Text of statute as originally enacted

= Charing Cross and Waterloo Electric Railway =

British railway company

The Charing Cross and Waterloo Electric Railway (CC&WER) was a railway company established in 1881 to construct an underground railway in London. The CC&WER proposed a line between a station under Trafalgar Square and the London and South Western Railway's terminus at Waterloo. The plan was similar in concept to that proposed by the Waterloo and Whitehall Railway in 1864 which could not raise funds due to a banking crisis. To form the tunnels under the River Thames, iron pipes would be sunk into a trench dredged in the river bed.

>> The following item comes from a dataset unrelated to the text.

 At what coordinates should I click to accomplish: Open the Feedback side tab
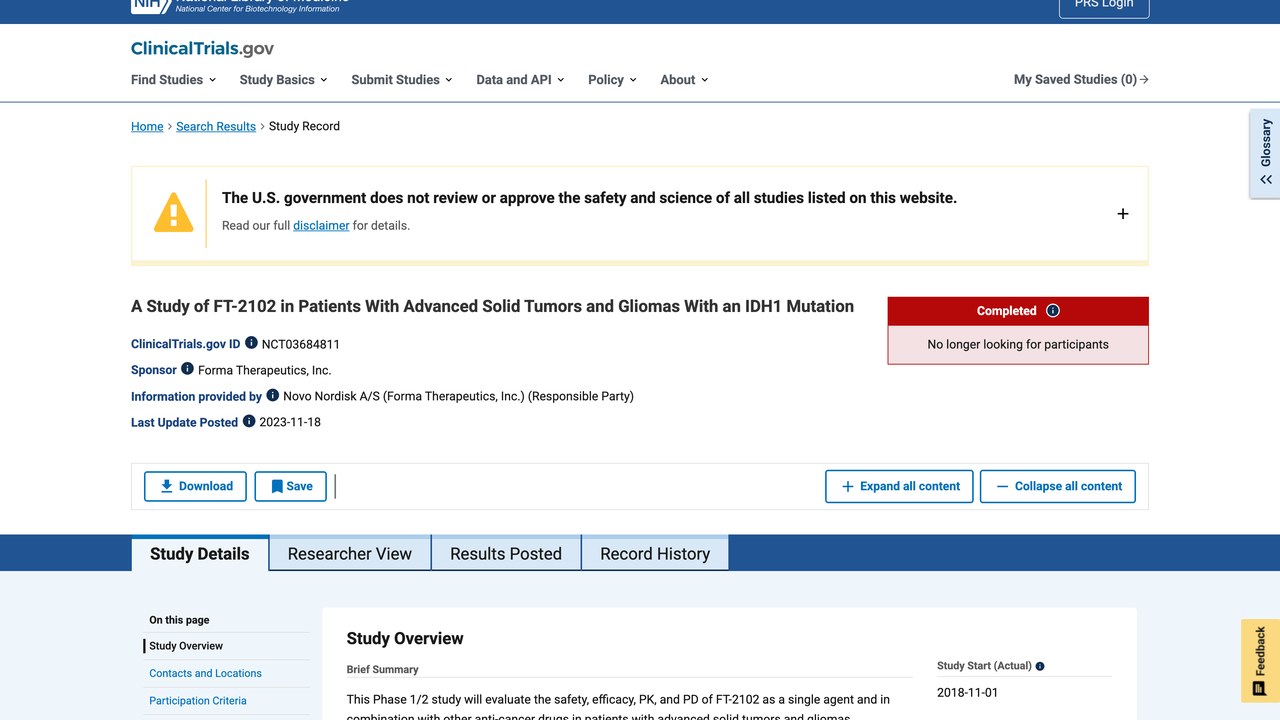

The CC&WER was the first to propose electric traction for its trains and was supported by Sir William Siemens. (Note: Siemens was born in Germany and came to Britain in 1843 before become a British citizen in 1859.) His brother, Werner von Siemens, had demonstrated the first electric railway in Berlin in 1879 and their electrical engineering company Siemens Brothers was to provide the electrical equipment and operate the line for the first five years.

Permission to construct the line was granted by Parliament on 18 August 1882 in the Charing Cross and Waterloo Electric Railway Act 1882 (45 & 46 Vict. c. cclv) and a proposal was submitted in December 1882 to continue the line from Waterloo to Blackfriars and the Royal Exchange in the City of London. The extension was opposed by the Metropolitan Board of Works, but difficulties in raising funds to construct the line due to the novelty of its method of traction, led to the extension bill being withdrawn in May 1883.

William Siemens died in November 1883, and the company was abandoned in July 1885 by the Charing Cross and Waterloo Electric Railway (Abandonment) Act 1885 (48 & 49 Vict. c. lxxi).